Data shown -

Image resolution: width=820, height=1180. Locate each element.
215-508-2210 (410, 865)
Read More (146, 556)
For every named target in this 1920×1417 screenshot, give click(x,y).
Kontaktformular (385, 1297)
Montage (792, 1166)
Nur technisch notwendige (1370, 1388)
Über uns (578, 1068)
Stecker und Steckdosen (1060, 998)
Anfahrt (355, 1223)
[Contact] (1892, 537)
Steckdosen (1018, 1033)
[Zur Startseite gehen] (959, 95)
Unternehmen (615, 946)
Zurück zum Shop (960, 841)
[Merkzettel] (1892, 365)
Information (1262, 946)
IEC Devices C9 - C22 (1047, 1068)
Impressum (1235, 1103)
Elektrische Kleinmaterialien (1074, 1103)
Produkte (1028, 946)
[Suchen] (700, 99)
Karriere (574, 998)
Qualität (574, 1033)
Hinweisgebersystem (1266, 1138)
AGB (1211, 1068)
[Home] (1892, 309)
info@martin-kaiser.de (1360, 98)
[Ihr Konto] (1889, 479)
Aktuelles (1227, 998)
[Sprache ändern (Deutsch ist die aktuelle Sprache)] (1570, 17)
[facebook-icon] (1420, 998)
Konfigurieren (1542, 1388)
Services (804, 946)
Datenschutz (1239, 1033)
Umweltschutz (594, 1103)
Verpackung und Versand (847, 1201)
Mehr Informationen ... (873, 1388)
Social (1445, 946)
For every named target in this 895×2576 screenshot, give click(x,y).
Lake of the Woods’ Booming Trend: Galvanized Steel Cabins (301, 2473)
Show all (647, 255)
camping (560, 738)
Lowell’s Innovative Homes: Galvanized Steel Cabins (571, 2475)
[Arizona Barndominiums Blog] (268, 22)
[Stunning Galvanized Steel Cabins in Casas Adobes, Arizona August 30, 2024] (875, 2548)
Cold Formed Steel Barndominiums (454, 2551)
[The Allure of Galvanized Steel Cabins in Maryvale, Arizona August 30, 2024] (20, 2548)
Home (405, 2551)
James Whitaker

What is expected - Extract each line from the entries above that contains the string "this".

Solution to the problem -
For every named target in this 1920×1417 screenshot, give click(x,y).
For every named target in this 895×2576 screenshot, give click(x,y).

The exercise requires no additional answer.